I've shown that $P_{n+1}=0.99P_n$ as every day out of the $2000m^3$ of water that flows out of the lake each $m^3$ contains $P_n/200,000m^3$ of pollutant So on day $n+1$,
$P_{n+1}=P_n -2000P_n/200,000$
leading to
$P_{n+1}=0.99P_n$
I also know initially on day $0$ the lake contains
$P_0=0.07 \cdot 200,000=14,000m^3$ of polluted water
I have the solutions to this question and it says solving recursively
$P_n=0.99^nP_0$
which obviously leads to
$2000=0.99^n\cdot 14,000$
I know the 2000 comes from needing the pollution level to be within 1% of the total volume of water and taking logs in this last equation will lead to $nlog0.99=-\log7$ then $n=193.62$ showing that it will be 194 complete days before the pollution drops to the safe level.

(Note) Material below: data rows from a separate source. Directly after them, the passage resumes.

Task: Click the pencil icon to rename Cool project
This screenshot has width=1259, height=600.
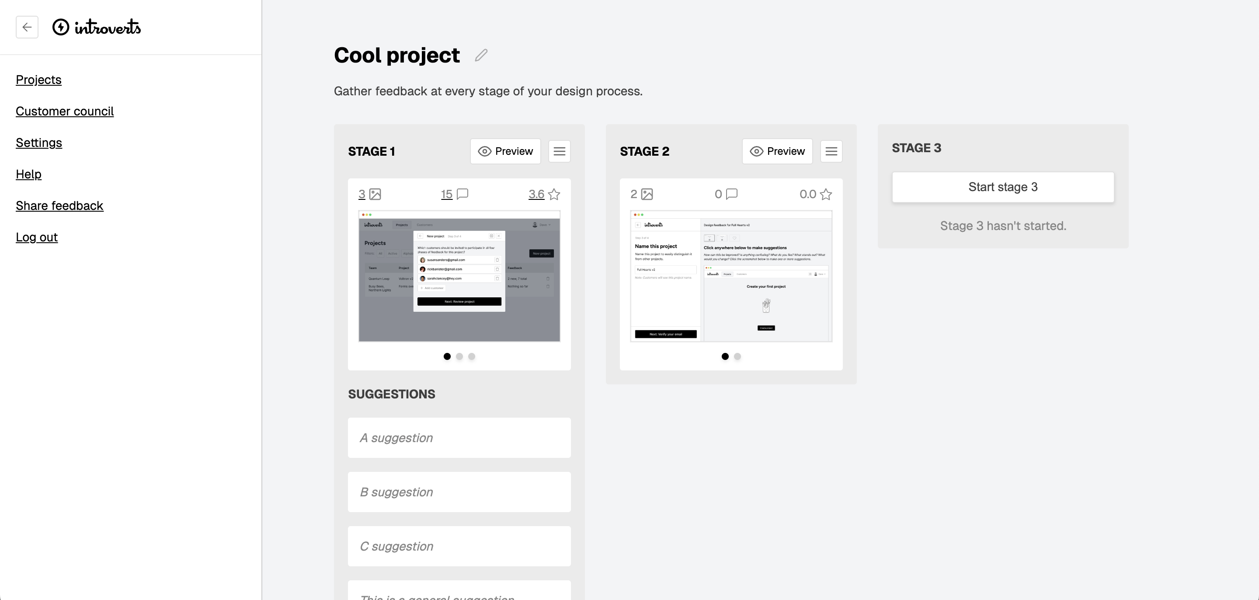Action: click(x=481, y=55)
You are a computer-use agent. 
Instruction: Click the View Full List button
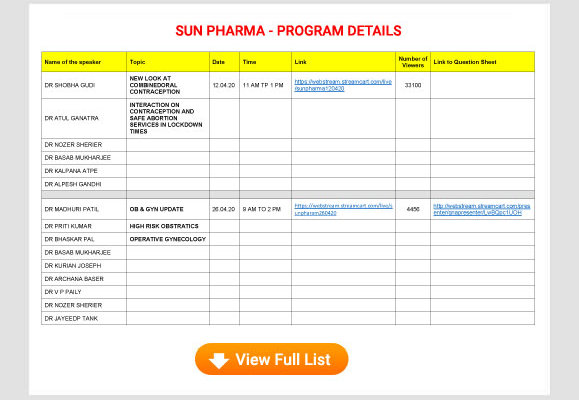pyautogui.click(x=271, y=359)
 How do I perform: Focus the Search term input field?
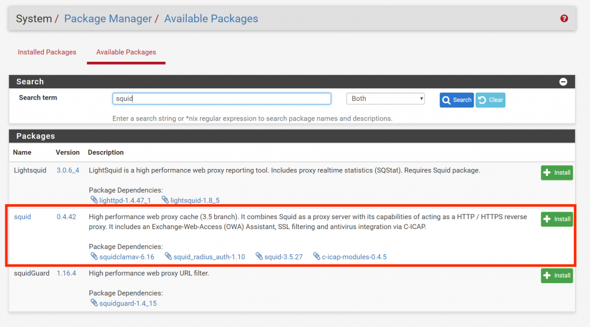point(222,99)
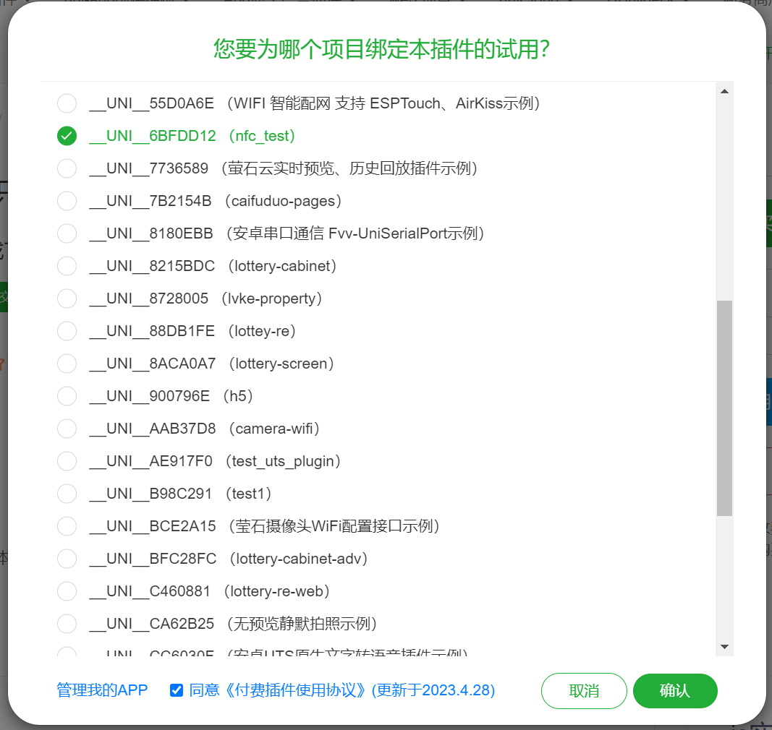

My main confusion is solving recursively from $P_{n+1}=0.99P_n$ to $P_n=0.99^nP_0$ I really don't get how one solves this if someone could help it would be greatly appreciated!
We know the relation $P_{n+1} = 0.99P_n$. But we also know that $P_n = 0.99P_{n-1}$, etc... Now we substitute and find $$ P_{n} = 0.99P_{n-1} = 0.99 (0.99 P_{n-2}) = 0.99 (0.99 (0.99P_{n-3})) = 0.99^{k}P_{n-k}$$ Thus we conclude that $P_n = 0.99^n P_0$ (just plug in $n=k$).